INFORMATION SUPPLIED:
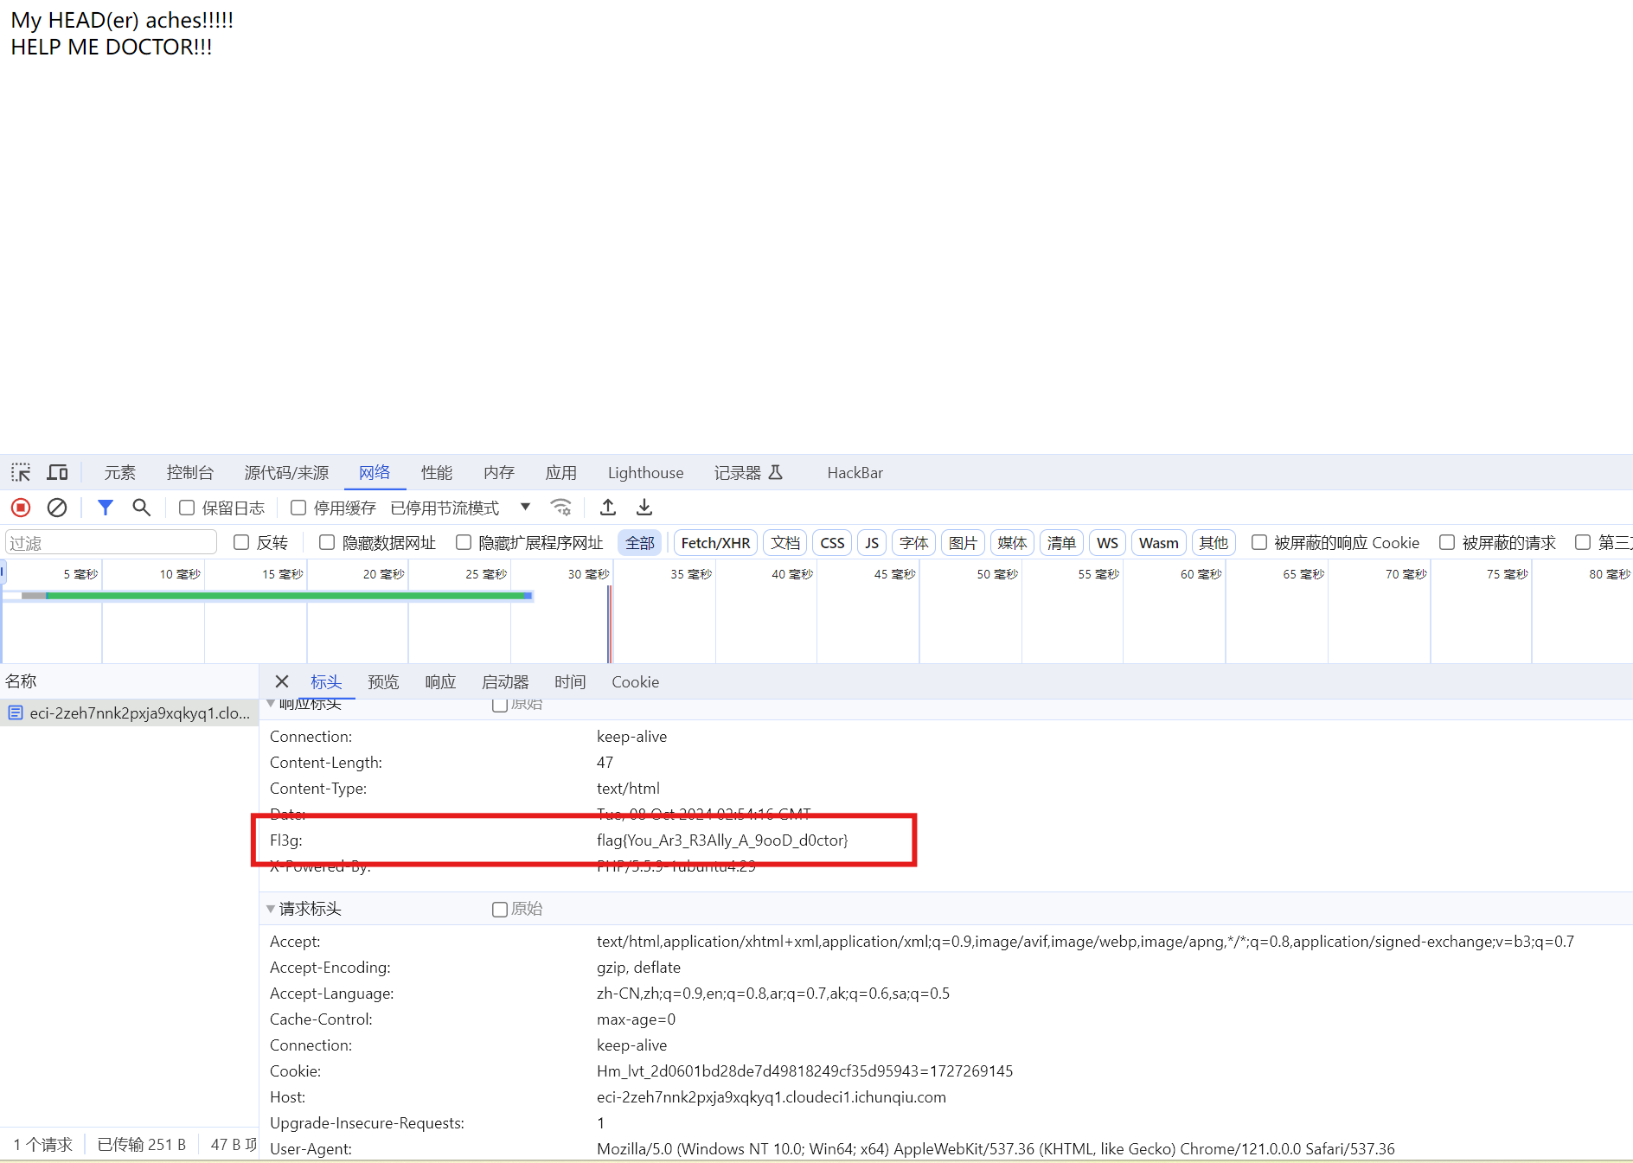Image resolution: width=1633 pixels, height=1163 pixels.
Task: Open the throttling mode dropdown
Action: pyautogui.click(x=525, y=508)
...
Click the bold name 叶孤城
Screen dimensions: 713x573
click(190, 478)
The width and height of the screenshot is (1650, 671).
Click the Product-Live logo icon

TASK GOAL:
The stretch of entries above that starts with the line containing "Click the bold name 叶孤城" and goes on through the line containing "Click the Product-Live logo icon" is to be transcribed exactly, and no other line is to be transcribed.

ANSWER TO THE EXERCISE:
Click the bold name 叶孤城
Screen dimensions: 713x573
click(190, 478)
The width and height of the screenshot is (1650, 671).
Click the Product-Live logo icon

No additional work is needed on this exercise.